> _Your task_: Write the next part of the biography of golfer and course designer Alice Dye below, starting right after its final sentence and keeping the same plain, factual tone.

> _Passage to read_:
++++++++
Alice Dye (February 19, 1927 – February 1, 2019) was an American amateur golfer and golf course designer known as the "First Lady" of golf architecture in the United States.

Biography 
Born Alice Holliday O'Neal in Indianapolis, Indiana, she began playing golf at a young age as a result of her father's influence, winning eleven Indianapolis Women's City titles. She graduated from Shortridge High School, and in 1946 won the first of her nine Indiana Women's Golf Association Amateur Championships. While a student at Rollins College in Winter Park, Florida, she was captain of the golf team. At college she met Paul "Pete" Dye, Jr. following his discharge from World War II military service. She graduated in 1948 with a B.S. degree.

In early 1950 after Alice's graduation, she and Pete Dye were married. The couple partnered to form Dye Designs, a firm specializing in golf-course designs. The firm became so successful in creating over 100 golf courses over the world. Their marriage produced two sons, Perry and P.B. (Paul Burke), as well as one of the top design teams of American golf courses, famous for their design of the TPC at Sawgrass (it was Alice who came up with the idea of the Island Green, the signature 17th hole at Sawgrass' Stadium Course) and for being the first firm in America to introduce design elements for golf courses used in Scotland. She became the first woman president of the American Society of Golf Course Architects, and the first to serve as an independent director of Professional Golfers' Association of America (PGA). Another of Alice's significant contributions was shortening the yardage for women in the golf designs, making them more accessible to the players.
++++++++
> _Collected material_:
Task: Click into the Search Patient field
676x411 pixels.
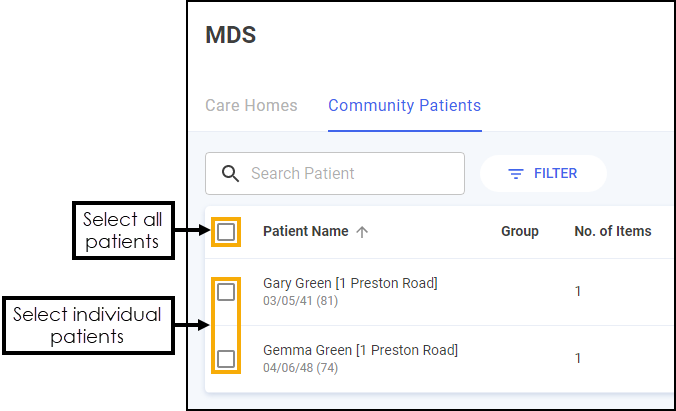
++++++++
> _Output for this task_:
She won the 1968 North and South Women's Amateur and was a member of the 1970 United States Curtis Cup team. Dye won the 1978 and 1979 U.S. Senior Women's Amateur as well as two Canadian Women's Senior Championships.

She was a member of the USGA Women's Committee, the LPGA Advisory Council and a member of the Board of Directors of the Women's Western Amateur who honored her with their Woman of Distinction Award. She and her husband established a golf training program at Purdue University.

Alice Dye was inducted into the Indiana Golf  Hall of Fame in 1976 and in 2004 was voted the PGA's First Lady of Golf Award.  She collaborated on the book "From Birdies to Bunkers: Discover How Golf Can Bring Love, Humor and Success into Your Life" with Mark Shaw that was published in 2004 with a foreword by Nancy Lopez.

Alice Dye died at the age of 91 years old in Gulf Stream, Florida.

Some of the golf courses designed by Alice Dye: 
 TPC at Sawgrass – Ponte Vedra Beach, Florida
 Crooked Stick Golf Club – Indianapolis, Indiana
 Whistling Straits – Kohler, Wisconsin
 PGA West – Palm Springs (La Quinta), California
 Kiawah Island Golf Resort (Ocean Course) – Kiawah Island, South Carolina

Tournament wins
1968 North and South Women's Amateur
1978 U.S. Senior Women's Amateur
1979 U.S. Senior Women's Amateur
1983 Canadian Women's Senior Championship
1984 Canadian Women's Senior Championship

Team appearances
Amateur
Curtis Cup (representing the United States): 1970 (winners)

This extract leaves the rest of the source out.